И правда, отличные кровати. Совсем не такие, как в городских домах. Темно‑красные, низкие, широкие, с тусклой позолотой на спинках.

— Не поверишь, — говорит маме тетя Хана, — но я на этой кровати никак уснуть не могу.

— Привыкнешь, — отвечает мама уверенно, будто сама на такой кровати всю жизнь спала. И продолжает: — Мы с первым мужем, если б захотели, тоже могли бы такие кровати купить. Когда к нам приходили и видели, что у нас латунные ручки…

Я не слушаю, что мама рассказывает дальше. Смотрю: а здесь латунные ручки есть?

Конечно, вот они. Висят, опустив голову, на высоких белых дверях. Матовые, не блестят. А мама утверждает, что латунные ручки блестеть должны.

— Тут много чего подправить надо, — рассуждает тетя Хана. — Дел невпроворот. Еще целую кучу денег вложить придется.

Тетя Хана говорит о деньгах. О куче денег. Говорит так спокойно, словно даже не сомневается, что Мордхе‑Мендл принесет ей эту кучу не сегодня‑завтра.

А кто его знает?
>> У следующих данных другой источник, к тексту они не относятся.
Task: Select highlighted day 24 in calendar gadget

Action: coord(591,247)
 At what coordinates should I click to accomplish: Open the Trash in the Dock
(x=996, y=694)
От Мордхе‑Мендла всего можно ожидать.

Дядя Бенциен так потеет, что уже не отнимает платка от багровой лысины. Тетя Нойма прикрывает глаза и тянет, едва шевеля тонкими губами:

— Мордхе‑Мендл…

— Э?

— Ты же нам собирался рассказать, как поместье купил, помнишь?

Но Мордхе‑Мендл будто не слышит.

— Пойдемте! — Он делает широкий приглашающий жест и встает с мягкого, глубокого кресла. — Прогуляемся маленько. Вы еще не все видели. В Вайсувке всякого добра выше крыши.

Пригладив шелковистую бороду, как царь Артаксеркс, он распахивает стеклянную дверь и ведет гостей дальше осматривать имущество, которое он приобрел.

А посмотреть и правда есть на что. Вернее, было когда‑то, при старом помещике. Да и после него, при помещице, наверно, тоже. Теперь‑то немного осталось. Но можно себе представить, что снаружи поместье было таким же красивым и богатым, как внутреннее убранство дворца.

Само собой, в любом поместье должны быть конюшни и коровники, а по двору должны бродить свиньи с поросятами, куры, петухи, индюки и утки.

Папа говорит, еще надо двух‑трех павлинов с роскошными хвостами, в которых каждое перо горит, как солнце, чтобы птицы оповещали всех проезжих и прохожих: «Здесь поместье! Здесь поместье! Здесь поместье!»

Ну да ладно, не все помещики павлинов держат, и свиней дядя Мордхе‑Мендл разводить не собирается. Но почему в хлеву только две тощие лошаденки с тонкими, слабыми ногами? И почему здесь же стоят всего две худые коровы? Одна — яловая, белая, с рыжей кляксой на морде. Другая — дойная, черная, с белым пятном на заду.

Судя по размерам хлева, скота в нем когда‑то было не сосчитать. Вон висят на стене ясли без корма, как опустошенные бурдюки. И кое‑где еще сохранились перегородки между стойлами.

Запах теплого навоза давно выветрился через дырявую крышу и открытые ворота, что устало повисли на расшатанных петлях.

Остались только две лошадки и две коровки.

Вот дойная корова поворачивает к гостям влажные ноздри. Тянется к густой белой бороде дяди Бенциена. Удивленно смотрит на моего отца, будто когда‑то с ним встречалась.

Я вижу, что она ищет знакомое лицо, ищет близкого человека.

Теперь на меня уставилась. Не иначе как просит, чтобы я согнал мелких черных мошек, которые пристроились в углах ее больших, заплаканных глаз. Я машу рукой у нее перед мордой, но корова недовольно наклоняет голову.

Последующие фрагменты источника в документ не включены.